**INFORMATION GIVEN**

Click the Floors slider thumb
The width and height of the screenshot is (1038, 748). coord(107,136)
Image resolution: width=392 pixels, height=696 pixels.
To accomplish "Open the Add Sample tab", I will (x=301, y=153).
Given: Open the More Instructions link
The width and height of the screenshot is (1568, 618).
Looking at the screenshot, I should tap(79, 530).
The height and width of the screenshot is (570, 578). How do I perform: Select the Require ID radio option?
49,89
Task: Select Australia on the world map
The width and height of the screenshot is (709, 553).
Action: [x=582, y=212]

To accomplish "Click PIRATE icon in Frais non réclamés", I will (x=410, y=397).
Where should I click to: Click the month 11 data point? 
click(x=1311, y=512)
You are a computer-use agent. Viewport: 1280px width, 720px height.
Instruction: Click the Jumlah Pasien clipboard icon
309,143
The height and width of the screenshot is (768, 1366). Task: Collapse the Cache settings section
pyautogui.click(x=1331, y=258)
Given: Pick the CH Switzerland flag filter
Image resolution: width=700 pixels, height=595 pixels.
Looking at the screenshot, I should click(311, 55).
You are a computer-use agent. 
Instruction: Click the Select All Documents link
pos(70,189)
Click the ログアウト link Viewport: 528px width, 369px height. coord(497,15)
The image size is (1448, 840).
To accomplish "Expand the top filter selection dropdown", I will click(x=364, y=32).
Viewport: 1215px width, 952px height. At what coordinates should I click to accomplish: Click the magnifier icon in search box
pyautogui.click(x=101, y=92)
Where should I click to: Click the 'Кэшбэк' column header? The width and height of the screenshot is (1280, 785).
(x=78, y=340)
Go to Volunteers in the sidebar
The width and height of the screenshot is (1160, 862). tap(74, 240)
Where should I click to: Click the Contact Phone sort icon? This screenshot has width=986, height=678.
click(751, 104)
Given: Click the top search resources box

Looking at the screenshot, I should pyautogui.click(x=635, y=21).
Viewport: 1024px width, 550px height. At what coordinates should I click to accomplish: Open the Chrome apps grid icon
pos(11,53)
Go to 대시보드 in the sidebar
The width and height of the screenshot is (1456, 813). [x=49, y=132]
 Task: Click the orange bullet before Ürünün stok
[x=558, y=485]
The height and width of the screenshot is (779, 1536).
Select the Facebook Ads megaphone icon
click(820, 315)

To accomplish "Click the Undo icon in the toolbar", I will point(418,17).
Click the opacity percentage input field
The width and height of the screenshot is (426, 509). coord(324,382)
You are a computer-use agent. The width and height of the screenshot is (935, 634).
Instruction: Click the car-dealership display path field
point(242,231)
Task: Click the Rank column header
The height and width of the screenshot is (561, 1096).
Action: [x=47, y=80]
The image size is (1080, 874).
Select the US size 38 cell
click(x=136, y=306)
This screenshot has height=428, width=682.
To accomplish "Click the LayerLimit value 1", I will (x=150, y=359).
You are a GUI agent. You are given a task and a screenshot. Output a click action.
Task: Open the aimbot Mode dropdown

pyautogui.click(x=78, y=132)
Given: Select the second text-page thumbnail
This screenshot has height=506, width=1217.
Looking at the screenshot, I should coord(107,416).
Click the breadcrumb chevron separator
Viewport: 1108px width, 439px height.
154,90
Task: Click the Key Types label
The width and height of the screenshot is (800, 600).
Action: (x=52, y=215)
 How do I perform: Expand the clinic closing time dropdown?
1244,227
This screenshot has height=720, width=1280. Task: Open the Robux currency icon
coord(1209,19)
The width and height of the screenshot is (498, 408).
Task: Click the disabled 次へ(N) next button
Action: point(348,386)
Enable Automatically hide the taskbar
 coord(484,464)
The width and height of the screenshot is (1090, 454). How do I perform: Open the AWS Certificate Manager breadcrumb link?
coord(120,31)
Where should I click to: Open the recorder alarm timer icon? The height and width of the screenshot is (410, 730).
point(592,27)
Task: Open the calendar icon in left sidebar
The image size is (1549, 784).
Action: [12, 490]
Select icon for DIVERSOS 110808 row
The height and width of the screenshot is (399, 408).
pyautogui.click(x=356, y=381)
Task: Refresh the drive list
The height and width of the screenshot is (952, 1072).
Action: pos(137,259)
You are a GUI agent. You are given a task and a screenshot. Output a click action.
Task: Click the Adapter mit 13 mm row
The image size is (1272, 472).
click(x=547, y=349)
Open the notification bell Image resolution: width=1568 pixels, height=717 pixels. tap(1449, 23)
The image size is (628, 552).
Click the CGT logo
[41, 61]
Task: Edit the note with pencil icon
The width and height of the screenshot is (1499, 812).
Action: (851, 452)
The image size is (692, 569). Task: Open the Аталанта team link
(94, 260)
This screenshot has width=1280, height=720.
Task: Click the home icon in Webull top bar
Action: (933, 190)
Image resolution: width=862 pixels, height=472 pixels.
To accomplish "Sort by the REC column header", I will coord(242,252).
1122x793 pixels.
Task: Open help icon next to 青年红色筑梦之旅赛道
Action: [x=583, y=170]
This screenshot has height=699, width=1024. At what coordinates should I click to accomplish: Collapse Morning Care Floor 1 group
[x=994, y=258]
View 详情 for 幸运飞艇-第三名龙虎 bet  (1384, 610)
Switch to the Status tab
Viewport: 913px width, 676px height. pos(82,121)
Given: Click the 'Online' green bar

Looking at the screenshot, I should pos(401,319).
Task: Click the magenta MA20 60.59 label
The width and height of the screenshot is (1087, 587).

**TASK OBJECTIVE**
From the listing above, reproduce all the lines exactly.

**ANSWER SPACE**
Click the Floors slider thumb
The width and height of the screenshot is (1038, 748). coord(107,136)
Image resolution: width=392 pixels, height=696 pixels.
To accomplish "Open the Add Sample tab", I will (x=301, y=153).
Given: Open the More Instructions link
The width and height of the screenshot is (1568, 618).
Looking at the screenshot, I should tap(79, 530).
The height and width of the screenshot is (570, 578). How do I perform: Select the Require ID radio option?
49,89
Task: Select Australia on the world map
The width and height of the screenshot is (709, 553).
Action: [x=582, y=212]

To accomplish "Click PIRATE icon in Frais non réclamés", I will (x=410, y=397).
Where should I click to: Click the month 11 data point? 
click(x=1311, y=512)
You are a computer-use agent. Viewport: 1280px width, 720px height.
Instruction: Click the Jumlah Pasien clipboard icon
309,143
The height and width of the screenshot is (768, 1366). Task: Collapse the Cache settings section
pyautogui.click(x=1331, y=258)
Given: Pick the CH Switzerland flag filter
Image resolution: width=700 pixels, height=595 pixels.
Looking at the screenshot, I should click(311, 55).
You are a computer-use agent. 
Instruction: Click the Select All Documents link
pos(70,189)
Click the ログアウト link Viewport: 528px width, 369px height. coord(497,15)
The image size is (1448, 840).
To accomplish "Expand the top filter selection dropdown", I will click(x=364, y=32).
Viewport: 1215px width, 952px height. At what coordinates should I click to accomplish: Click the magnifier icon in search box
pyautogui.click(x=101, y=92)
Where should I click to: Click the 'Кэшбэк' column header? The width and height of the screenshot is (1280, 785).
(x=78, y=340)
Go to Volunteers in the sidebar
The width and height of the screenshot is (1160, 862). tap(74, 240)
Where should I click to: Click the Contact Phone sort icon? This screenshot has width=986, height=678.
click(751, 104)
Given: Click the top search resources box

Looking at the screenshot, I should pyautogui.click(x=635, y=21).
Viewport: 1024px width, 550px height. At what coordinates should I click to accomplish: Open the Chrome apps grid icon
pos(11,53)
Go to 대시보드 in the sidebar
The width and height of the screenshot is (1456, 813). [x=49, y=132]
 Task: Click the orange bullet before Ürünün stok
[x=558, y=485]
The height and width of the screenshot is (779, 1536).
Select the Facebook Ads megaphone icon
click(820, 315)

To accomplish "Click the Undo icon in the toolbar", I will point(418,17).
Click the opacity percentage input field
The width and height of the screenshot is (426, 509). coord(324,382)
You are a computer-use agent. The width and height of the screenshot is (935, 634).
Instruction: Click the car-dealership display path field
point(242,231)
Task: Click the Rank column header
The height and width of the screenshot is (561, 1096).
Action: [x=47, y=80]
The image size is (1080, 874).
Select the US size 38 cell
click(x=136, y=306)
This screenshot has height=428, width=682.
To accomplish "Click the LayerLimit value 1", I will (x=150, y=359).
You are a GUI agent. You are given a task and a screenshot. Output a click action.
Task: Open the aimbot Mode dropdown

pyautogui.click(x=78, y=132)
Given: Select the second text-page thumbnail
This screenshot has height=506, width=1217.
Looking at the screenshot, I should coord(107,416).
Click the breadcrumb chevron separator
Viewport: 1108px width, 439px height.
154,90
Task: Click the Key Types label
The width and height of the screenshot is (800, 600).
Action: (x=52, y=215)
 How do I perform: Expand the clinic closing time dropdown?
1244,227
This screenshot has height=720, width=1280. Task: Open the Robux currency icon
coord(1209,19)
The width and height of the screenshot is (498, 408).
Task: Click the disabled 次へ(N) next button
Action: point(348,386)
Enable Automatically hide the taskbar
 coord(484,464)
The width and height of the screenshot is (1090, 454). How do I perform: Open the AWS Certificate Manager breadcrumb link?
coord(120,31)
Where should I click to: Open the recorder alarm timer icon? The height and width of the screenshot is (410, 730).
point(592,27)
Task: Open the calendar icon in left sidebar
The image size is (1549, 784).
Action: [12, 490]
Select icon for DIVERSOS 110808 row
The height and width of the screenshot is (399, 408).
pyautogui.click(x=356, y=381)
Task: Refresh the drive list
The height and width of the screenshot is (952, 1072).
Action: pos(137,259)
You are a GUI agent. You are given a task and a screenshot. Output a click action.
Task: Click the Adapter mit 13 mm row
The image size is (1272, 472).
click(x=547, y=349)
Open the notification bell Image resolution: width=1568 pixels, height=717 pixels. tap(1449, 23)
The image size is (628, 552).
Click the CGT logo
[41, 61]
Task: Edit the note with pencil icon
The width and height of the screenshot is (1499, 812).
Action: (851, 452)
The image size is (692, 569). Task: Open the Аталанта team link
(94, 260)
This screenshot has width=1280, height=720.
Task: Click the home icon in Webull top bar
Action: (933, 190)
Image resolution: width=862 pixels, height=472 pixels.
To accomplish "Sort by the REC column header", I will coord(242,252).
1122x793 pixels.
Task: Open help icon next to 青年红色筑梦之旅赛道
Action: [x=583, y=170]
This screenshot has height=699, width=1024. At what coordinates should I click to accomplish: Collapse Morning Care Floor 1 group
[x=994, y=258]
View 详情 for 幸运飞艇-第三名龙虎 bet  (1384, 610)
Switch to the Status tab
Viewport: 913px width, 676px height. pos(82,121)
Given: Click the 'Online' green bar

Looking at the screenshot, I should pos(401,319).
Task: Click the magenta MA20 60.59 label
The width and height of the screenshot is (1087, 587).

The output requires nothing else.